40 The primary context of the legislative scheme which gives meaning to the words “holds personal information” is Pt 2 Div 1, with the definitions in s4. That context strongly indicates that the words do not extend to information held in the mind of an employee.

  1. Whilst the case examined a submission (about a different piece of data) concerning police information being conveyed orally prior to any ‘record’ being made, the current case involves the creation of records. However even if the information that Officer 1 heard from Officer 2’s conversation with CNP was consistent with data that had been recorded in the complaint’s database, as we do not have a record of what specifically was heard, it may be that the information was only (at that time) in the mind of Officer 1 (and clearly Officer 2).

  2. If what Officer 2 heard was not recorded at the relevant time, then consistent with the case of FM the information would not have constituted personal information under section 4 of the PPIP Act as it was not held by the respondent agency at that time. These observations are consistent with the PPIP Act being in practice a data protection statute rather than a broad privacy statute offering statutory protections against physical privacy infringements, oral disclosures not materially recorded, intrusion, surveillance (in the absence of capture) and more common additional notions of privacy.

  3. These matters are addressed in order to outline the scope and or limitations to the coverage under the IPP’s. As outlined above there are some residual privacy functions beyond the IPP’s in section 36 of the Act, but the current case does not involve those issues.

  4. In respect of the breach of section 12, when looking at the range of remedies and functions of the Tribunal as set out at section 55 (2) of the PPIP Act, and noting the evidence before the Tribunal and the observations at paragraph 37 and 38 (above), in my view the matter is minor in nature. It has been administratively addressed, and arose in circumstances where no improper motive is evident. The matters outlined in the Commissioner’s correspondence of 8 August 2014 lead me to form the view that no further action is necessary.

  5. In respect of the applicant’s other grievances, (the time taken to conduct the review), for the reasons set out in paragraphs 14, 15 and 22 (above), in my view (even if section 55 (1) (b) applies) no further action is required on that point. It is clear that there was a continual relationship between the parties from July 2014 to March 2016 both leading up to the review, and the final five months in addressing the review.

  6. CNP’s other detailed grievances in my view are not privacy related, but are in part concerned with the actions of private sector third parties (the substantive strata complaint), and also involve customer service issues best directed back at the Department or the external oversight body if appropriate.
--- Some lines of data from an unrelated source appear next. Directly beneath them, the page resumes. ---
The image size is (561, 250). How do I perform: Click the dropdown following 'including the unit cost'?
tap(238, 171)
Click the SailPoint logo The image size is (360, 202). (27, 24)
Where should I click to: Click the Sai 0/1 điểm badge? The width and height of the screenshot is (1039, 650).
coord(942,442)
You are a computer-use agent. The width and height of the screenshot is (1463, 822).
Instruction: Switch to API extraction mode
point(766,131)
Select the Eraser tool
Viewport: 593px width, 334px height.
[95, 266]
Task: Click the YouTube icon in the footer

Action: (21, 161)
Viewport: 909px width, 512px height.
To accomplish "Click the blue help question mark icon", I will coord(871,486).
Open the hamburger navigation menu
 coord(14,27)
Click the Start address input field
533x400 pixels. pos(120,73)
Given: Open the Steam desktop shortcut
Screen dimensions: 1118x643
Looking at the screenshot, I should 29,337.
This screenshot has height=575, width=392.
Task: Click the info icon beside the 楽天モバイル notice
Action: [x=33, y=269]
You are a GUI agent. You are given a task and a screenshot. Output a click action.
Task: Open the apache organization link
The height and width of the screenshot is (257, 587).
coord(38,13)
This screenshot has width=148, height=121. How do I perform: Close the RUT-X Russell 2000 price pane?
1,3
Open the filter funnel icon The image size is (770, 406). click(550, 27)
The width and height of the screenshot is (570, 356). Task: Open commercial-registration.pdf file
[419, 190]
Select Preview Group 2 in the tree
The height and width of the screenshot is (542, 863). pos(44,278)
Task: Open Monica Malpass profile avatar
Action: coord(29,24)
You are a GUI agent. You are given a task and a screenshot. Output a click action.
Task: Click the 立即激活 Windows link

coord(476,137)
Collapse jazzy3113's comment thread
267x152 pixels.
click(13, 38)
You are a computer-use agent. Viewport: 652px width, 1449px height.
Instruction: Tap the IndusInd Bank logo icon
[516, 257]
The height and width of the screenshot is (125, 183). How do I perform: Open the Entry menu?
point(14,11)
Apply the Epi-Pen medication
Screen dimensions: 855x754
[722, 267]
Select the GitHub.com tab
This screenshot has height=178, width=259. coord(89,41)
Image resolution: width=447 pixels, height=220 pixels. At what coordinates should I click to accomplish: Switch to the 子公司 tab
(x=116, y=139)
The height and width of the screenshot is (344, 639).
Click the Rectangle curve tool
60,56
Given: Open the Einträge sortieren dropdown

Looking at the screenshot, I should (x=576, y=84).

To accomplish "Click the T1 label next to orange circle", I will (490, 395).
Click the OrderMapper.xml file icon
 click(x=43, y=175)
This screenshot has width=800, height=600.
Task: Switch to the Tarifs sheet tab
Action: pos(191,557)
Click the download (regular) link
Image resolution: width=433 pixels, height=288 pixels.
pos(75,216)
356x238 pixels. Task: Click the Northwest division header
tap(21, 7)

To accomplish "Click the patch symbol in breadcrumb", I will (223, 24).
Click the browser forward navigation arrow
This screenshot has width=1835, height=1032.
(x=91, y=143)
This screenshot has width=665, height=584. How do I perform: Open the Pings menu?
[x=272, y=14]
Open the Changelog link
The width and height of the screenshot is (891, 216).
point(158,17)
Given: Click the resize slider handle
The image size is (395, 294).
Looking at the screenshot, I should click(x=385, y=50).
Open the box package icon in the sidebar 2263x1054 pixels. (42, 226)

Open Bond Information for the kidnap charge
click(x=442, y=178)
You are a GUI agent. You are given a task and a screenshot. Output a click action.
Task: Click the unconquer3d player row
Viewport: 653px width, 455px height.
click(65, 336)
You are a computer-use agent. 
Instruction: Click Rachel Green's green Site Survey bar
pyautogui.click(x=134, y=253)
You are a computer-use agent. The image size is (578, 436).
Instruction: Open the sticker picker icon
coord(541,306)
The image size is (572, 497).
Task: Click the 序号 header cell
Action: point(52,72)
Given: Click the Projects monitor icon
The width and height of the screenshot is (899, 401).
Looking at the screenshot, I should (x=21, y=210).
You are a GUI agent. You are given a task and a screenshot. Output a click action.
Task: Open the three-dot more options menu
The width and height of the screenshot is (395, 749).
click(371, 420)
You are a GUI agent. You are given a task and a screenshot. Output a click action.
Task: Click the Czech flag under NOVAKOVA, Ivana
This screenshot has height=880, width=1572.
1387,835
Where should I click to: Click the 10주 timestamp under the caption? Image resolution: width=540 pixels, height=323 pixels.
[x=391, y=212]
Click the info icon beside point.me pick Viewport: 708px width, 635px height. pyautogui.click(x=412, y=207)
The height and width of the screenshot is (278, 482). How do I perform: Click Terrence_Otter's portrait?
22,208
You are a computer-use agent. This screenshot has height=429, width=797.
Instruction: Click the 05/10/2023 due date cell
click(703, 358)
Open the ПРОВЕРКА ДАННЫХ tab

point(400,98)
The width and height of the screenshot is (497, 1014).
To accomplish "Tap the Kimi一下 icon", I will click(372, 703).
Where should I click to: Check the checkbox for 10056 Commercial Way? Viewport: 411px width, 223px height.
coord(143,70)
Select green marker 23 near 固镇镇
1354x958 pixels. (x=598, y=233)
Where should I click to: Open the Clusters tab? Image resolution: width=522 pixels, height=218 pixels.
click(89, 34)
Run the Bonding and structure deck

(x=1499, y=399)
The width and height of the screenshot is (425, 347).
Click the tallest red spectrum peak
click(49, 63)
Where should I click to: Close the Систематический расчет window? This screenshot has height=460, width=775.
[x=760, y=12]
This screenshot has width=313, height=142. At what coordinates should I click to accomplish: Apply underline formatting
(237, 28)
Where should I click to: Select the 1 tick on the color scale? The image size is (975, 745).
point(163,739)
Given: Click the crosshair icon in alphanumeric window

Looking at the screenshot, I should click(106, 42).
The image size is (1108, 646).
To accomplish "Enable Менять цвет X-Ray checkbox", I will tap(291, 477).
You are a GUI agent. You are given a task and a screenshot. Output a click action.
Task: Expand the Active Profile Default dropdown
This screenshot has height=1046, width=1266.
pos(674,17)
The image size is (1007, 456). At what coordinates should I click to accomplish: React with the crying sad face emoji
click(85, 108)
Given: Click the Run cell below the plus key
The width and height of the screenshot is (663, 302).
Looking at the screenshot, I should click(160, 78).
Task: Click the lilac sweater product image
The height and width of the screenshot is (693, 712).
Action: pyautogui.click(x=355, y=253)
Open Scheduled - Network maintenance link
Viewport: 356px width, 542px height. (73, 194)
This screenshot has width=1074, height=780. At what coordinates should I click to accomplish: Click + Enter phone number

This observation is made purely to illustrate that the Tribunal has no further jurisdiction in respect of CNP’s grievances generally (on the evidence and material before me).

Conclusion

  1. As a result there are no additional breaches of the IPP’s other than the breach outlined in the Internal Review constituting a breach of section 12 of the PPIP Act.

  2. I therefore make the following orders.

Orders

  1. The decision of the respondent is affirmed.

  2. The Tribunal has decided not to take any action on the matter.

I hereby certify that this is a true and accurate record of the reasons for decision of the Civil and Administrative Tribunal of New South Wales.